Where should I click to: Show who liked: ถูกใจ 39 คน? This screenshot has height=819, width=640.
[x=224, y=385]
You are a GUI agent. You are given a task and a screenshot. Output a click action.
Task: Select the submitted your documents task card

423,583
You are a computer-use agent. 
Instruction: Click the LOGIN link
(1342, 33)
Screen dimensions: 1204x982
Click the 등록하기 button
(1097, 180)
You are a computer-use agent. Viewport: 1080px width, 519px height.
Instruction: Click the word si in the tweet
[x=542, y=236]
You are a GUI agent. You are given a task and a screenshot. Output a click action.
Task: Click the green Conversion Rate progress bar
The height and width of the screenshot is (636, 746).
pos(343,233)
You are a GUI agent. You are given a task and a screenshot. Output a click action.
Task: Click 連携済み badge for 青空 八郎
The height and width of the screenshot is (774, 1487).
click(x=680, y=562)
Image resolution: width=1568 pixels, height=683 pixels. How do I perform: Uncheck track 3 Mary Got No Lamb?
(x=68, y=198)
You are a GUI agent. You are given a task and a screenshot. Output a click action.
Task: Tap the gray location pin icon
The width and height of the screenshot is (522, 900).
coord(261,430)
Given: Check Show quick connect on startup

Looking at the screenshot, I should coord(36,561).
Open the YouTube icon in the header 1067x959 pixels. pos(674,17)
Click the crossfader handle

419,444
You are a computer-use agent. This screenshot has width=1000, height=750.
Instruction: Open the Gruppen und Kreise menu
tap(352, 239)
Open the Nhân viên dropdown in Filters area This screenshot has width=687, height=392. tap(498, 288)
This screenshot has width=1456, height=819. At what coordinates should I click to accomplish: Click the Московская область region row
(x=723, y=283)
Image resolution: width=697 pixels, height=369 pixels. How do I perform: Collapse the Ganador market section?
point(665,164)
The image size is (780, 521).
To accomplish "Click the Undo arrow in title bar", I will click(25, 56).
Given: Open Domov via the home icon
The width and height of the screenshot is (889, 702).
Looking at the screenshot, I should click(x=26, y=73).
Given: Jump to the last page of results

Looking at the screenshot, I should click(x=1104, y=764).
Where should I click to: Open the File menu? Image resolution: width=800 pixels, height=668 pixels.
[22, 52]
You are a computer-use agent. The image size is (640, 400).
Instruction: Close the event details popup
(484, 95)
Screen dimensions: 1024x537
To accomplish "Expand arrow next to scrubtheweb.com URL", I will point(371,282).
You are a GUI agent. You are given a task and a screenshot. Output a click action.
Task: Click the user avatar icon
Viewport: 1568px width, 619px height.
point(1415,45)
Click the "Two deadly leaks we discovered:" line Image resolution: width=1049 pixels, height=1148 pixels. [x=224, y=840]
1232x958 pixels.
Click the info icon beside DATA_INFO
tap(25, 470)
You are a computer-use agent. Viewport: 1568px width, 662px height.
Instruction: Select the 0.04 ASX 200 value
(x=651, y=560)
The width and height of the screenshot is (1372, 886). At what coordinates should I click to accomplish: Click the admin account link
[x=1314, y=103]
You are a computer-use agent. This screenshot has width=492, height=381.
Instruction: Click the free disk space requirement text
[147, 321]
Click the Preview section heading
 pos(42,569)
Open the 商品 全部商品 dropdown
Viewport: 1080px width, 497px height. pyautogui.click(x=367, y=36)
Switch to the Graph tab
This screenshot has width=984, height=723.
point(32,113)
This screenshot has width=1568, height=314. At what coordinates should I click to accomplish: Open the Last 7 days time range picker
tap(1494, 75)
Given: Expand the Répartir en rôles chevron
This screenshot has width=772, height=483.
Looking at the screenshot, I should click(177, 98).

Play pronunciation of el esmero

◇ ◇ ◇ ◇ ◇

## [Work instruction]
Your answer should consist only of the lines above between the line holding "The width and height of the screenshot is (1372, 886)." and the line holding "Switch to the Graph tab", inclusive, each transcribed exactly.

## [Problem solution]
The width and height of the screenshot is (1372, 886). At what coordinates should I click to accomplish: Click the admin account link
[x=1314, y=103]
You are a computer-use agent. This screenshot has width=492, height=381.
Instruction: Click the free disk space requirement text
[147, 321]
Click the Preview section heading
 pos(42,569)
Open the 商品 全部商品 dropdown
Viewport: 1080px width, 497px height. pyautogui.click(x=367, y=36)
Switch to the Graph tab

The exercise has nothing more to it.